The economist Gustavo Ber explains that the expansion of credit will not necessarily result in more inflation, as long as the demand for money remains balanced. In normal situations, the increase in credit occurs in response to higher demand, so there would be no inflationary issues. However, if credit is encouraged at very low rates in a forced manner, it could generate a negative inflationary impact. It is essential that the demand for money absorbs any additional amount circulating in the economy to avoid negative effects on the disinflation process.
On the other hand, the research team at Max Capital warns that any expansion of credit to the private sector, whether in local currency or dollars, could provoke a temporary inflationary spike. The key to avoiding this scenario lies in maintaining a balance in the supply of goods and services, so that it supports the increase in demand.

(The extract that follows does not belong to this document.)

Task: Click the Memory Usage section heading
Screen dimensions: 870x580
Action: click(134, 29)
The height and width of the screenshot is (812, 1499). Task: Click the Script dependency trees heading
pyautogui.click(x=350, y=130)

Regarding Minister Luis Caputo's plan to encourage the use of dollars through financial intermediation, a greater expansion of credit in foreign currency is expected. This occurs in a context of improved economic activity and the trend to use the local currency as part of the remonetization process of the economy. It is important that this increase in the money supply is reflected in growth in the demand for goods and services; otherwise, prices could rise in the short term, contributing to an inflationary scenario.
In summary, if the demand for money remains balanced and the supply of goods and services matches the increase in demand, the expansion of credit will not necessarily lead to inflation. However, it is crucial to maintain control over these aspects to avoid potential negative effects on the disinflation process.